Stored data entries
* * *

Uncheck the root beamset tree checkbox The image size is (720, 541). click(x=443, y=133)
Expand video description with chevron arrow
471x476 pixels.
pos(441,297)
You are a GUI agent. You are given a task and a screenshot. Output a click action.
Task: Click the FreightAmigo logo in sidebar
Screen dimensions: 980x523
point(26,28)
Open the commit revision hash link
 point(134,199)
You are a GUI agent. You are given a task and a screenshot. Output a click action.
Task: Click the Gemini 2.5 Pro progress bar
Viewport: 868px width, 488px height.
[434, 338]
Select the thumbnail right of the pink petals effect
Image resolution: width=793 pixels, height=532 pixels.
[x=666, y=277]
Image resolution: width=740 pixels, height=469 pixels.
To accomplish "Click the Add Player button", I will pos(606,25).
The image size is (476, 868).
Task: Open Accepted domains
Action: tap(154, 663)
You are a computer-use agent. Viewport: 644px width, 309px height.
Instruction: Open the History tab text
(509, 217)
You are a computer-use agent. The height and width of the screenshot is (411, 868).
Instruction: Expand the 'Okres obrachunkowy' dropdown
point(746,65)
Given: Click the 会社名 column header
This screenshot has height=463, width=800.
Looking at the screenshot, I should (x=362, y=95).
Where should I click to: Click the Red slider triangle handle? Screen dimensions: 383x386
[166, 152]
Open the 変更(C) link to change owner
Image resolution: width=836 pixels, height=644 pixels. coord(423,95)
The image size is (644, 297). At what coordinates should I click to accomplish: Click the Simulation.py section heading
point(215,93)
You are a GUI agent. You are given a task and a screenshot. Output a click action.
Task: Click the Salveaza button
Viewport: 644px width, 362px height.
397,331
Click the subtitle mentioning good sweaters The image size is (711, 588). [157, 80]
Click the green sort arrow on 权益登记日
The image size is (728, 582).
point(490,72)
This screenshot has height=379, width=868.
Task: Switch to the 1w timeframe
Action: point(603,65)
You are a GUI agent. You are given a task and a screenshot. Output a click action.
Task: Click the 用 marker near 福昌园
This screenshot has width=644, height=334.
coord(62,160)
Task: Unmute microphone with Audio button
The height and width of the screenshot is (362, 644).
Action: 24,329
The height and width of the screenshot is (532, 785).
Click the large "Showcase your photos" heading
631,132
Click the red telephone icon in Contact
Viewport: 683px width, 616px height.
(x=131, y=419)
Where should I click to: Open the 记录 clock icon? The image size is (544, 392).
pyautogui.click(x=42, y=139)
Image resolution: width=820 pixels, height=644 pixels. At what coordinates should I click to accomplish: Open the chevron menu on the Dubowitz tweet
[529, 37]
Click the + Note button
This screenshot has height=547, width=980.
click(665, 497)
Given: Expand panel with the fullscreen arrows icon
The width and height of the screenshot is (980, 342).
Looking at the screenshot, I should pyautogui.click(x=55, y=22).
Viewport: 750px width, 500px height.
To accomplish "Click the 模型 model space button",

* * *

__WORK REQUIRED__
Print every record above once more, exactly as written.

__REPLY TO THE EXERCISE__
Uncheck the root beamset tree checkbox The image size is (720, 541). click(x=443, y=133)
Expand video description with chevron arrow
471x476 pixels.
pos(441,297)
You are a GUI agent. You are given a task and a screenshot. Output a click action.
Task: Click the FreightAmigo logo in sidebar
Screen dimensions: 980x523
point(26,28)
Open the commit revision hash link
 point(134,199)
You are a GUI agent. You are given a task and a screenshot. Output a click action.
Task: Click the Gemini 2.5 Pro progress bar
Viewport: 868px width, 488px height.
[434, 338]
Select the thumbnail right of the pink petals effect
Image resolution: width=793 pixels, height=532 pixels.
[x=666, y=277]
Image resolution: width=740 pixels, height=469 pixels.
To accomplish "Click the Add Player button", I will pos(606,25).
The image size is (476, 868).
Task: Open Accepted domains
Action: tap(154, 663)
You are a computer-use agent. Viewport: 644px width, 309px height.
Instruction: Open the History tab text
(509, 217)
You are a computer-use agent. The height and width of the screenshot is (411, 868).
Instruction: Expand the 'Okres obrachunkowy' dropdown
point(746,65)
Given: Click the 会社名 column header
This screenshot has height=463, width=800.
Looking at the screenshot, I should (x=362, y=95).
Where should I click to: Click the Red slider triangle handle? Screen dimensions: 383x386
[166, 152]
Open the 変更(C) link to change owner
Image resolution: width=836 pixels, height=644 pixels. coord(423,95)
The image size is (644, 297). At what coordinates should I click to accomplish: Click the Simulation.py section heading
point(215,93)
You are a GUI agent. You are given a task and a screenshot. Output a click action.
Task: Click the Salveaza button
Viewport: 644px width, 362px height.
397,331
Click the subtitle mentioning good sweaters The image size is (711, 588). [157, 80]
Click the green sort arrow on 权益登记日
The image size is (728, 582).
point(490,72)
This screenshot has height=379, width=868.
Task: Switch to the 1w timeframe
Action: point(603,65)
You are a GUI agent. You are given a task and a screenshot. Output a click action.
Task: Click the 用 marker near 福昌园
This screenshot has width=644, height=334.
coord(62,160)
Task: Unmute microphone with Audio button
The height and width of the screenshot is (362, 644).
Action: 24,329
The height and width of the screenshot is (532, 785).
Click the large "Showcase your photos" heading
631,132
Click the red telephone icon in Contact
Viewport: 683px width, 616px height.
(x=131, y=419)
Where should I click to: Open the 记录 clock icon? The image size is (544, 392).
pyautogui.click(x=42, y=139)
Image resolution: width=820 pixels, height=644 pixels. At what coordinates should I click to accomplish: Open the chevron menu on the Dubowitz tweet
[529, 37]
Click the + Note button
This screenshot has height=547, width=980.
click(665, 497)
Given: Expand panel with the fullscreen arrows icon
The width and height of the screenshot is (980, 342).
Looking at the screenshot, I should pyautogui.click(x=55, y=22).
Viewport: 750px width, 500px height.
To accomplish "Click the 模型 model space button",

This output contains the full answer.